Comunicação: passar informações claras e precisas para não confundir o cliente.
Localização: manter um espaço físico para atender o cliente ou ter uma presença na internet que permita uma experiência online similar ou melhor do que a do local físico.
Os exemplos mencionados nesse princípio são a Enterprise Rent a Car, que disponibiliza carros reserva em diversas localidades, o Walmart por estar acessível a 90% da população americana em uma distância de até 25km e o Starbucks que está em todo lugar.
Quando damos aos clientes menos do que eles esperam em termos de disponibilidade, comunicação e localização, estamos adicionando atrito ao seu dia a dia e abrindo uma porta para a nossa concorrência.
Shep Hyken
Perguntas
- Você está disponível para seus clientes? Especificamente, os colaboradores estão disponíveis para conversar quando necessário? A sua comunicação é simples, direta, respeitosa e leva o cliente em direção ao que ele deseja?
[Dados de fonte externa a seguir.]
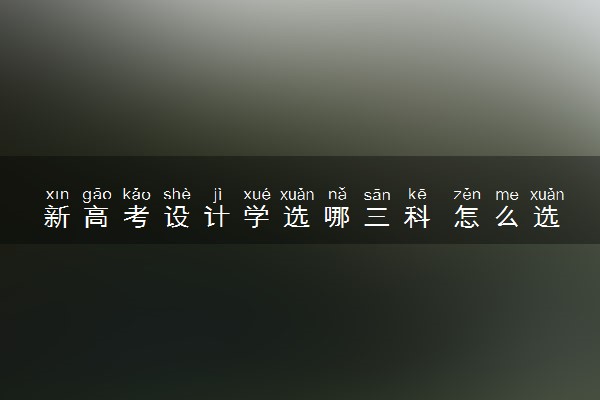The width and height of the screenshot is (600, 400).
Task: Click the Chinese character 学
Action: [257, 217]
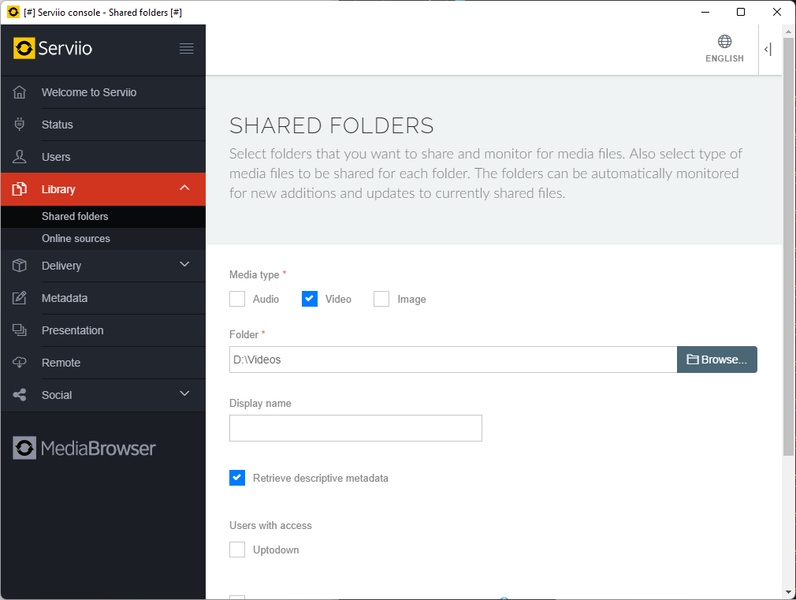Click the hamburger menu icon in sidebar header
Screen dimensions: 796x600
point(186,49)
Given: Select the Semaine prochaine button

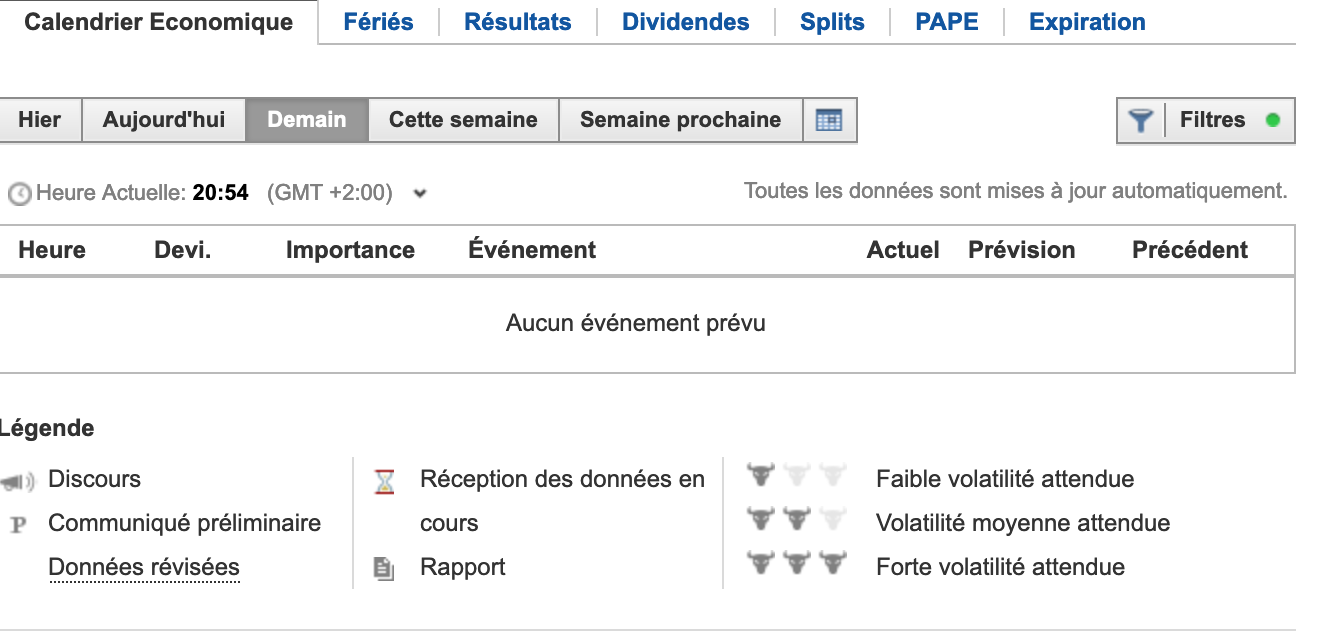Looking at the screenshot, I should click(680, 120).
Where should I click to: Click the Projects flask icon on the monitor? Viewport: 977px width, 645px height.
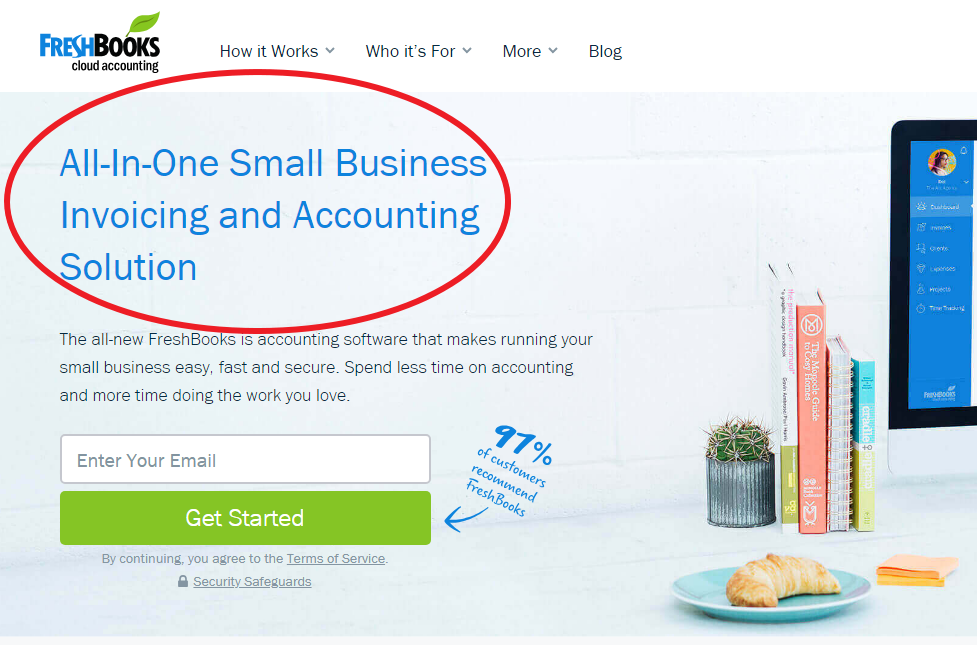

- A sua localização é fácil de chegar? O que você faz de diferente da concorrência em termos de disponibilidade, localização e acesso? Como você oferece horários flexíveis ou acesso alternativo fora do horário?
Um ponto importante
No último capítulo, Shep Hyken faz uma observação relevante:
Por favor não trate os exemplos que ofereci no livro como uma espécie de checklist. Não presuma que faz sentido tentar implementar cada uma das ideias que compartilhei com você. Mas, por favor, use este livro para iniciar o brainstorming.
Neste caso, o contexto da empresa deve ser levado em consideração, já que nem todos os seis princípios se aplicam a todas as empresas.
Além disso, ele deixa claro que a conveniência deve ser percebida pelo cliente. Ele cita como exemplo um hotel que paga caro para instalar diversos equipamentos para os clientes, mas os clientes não os usam e não veem valor nisso.
Outra dica que ele detalha é a disposição de testar diversas ideias. Na busca de desenvolver melhores experiências para os clientes algumas ideias darão certo e outras não e que estas falhas devem gerar aprendizados.
Conclusão
The Convenience Revolution é um daqueles livros com conceitos bem explicados e de fácil entendimento.
Eu gostei muito de aprender sobre os seis princípios. Embora seja desafiador aplicá-los na prática, a partir de agora, quando eu for desenvolver iniciativas de melhorias de CX, eu sempre levarei esse aprendizado para as discussões.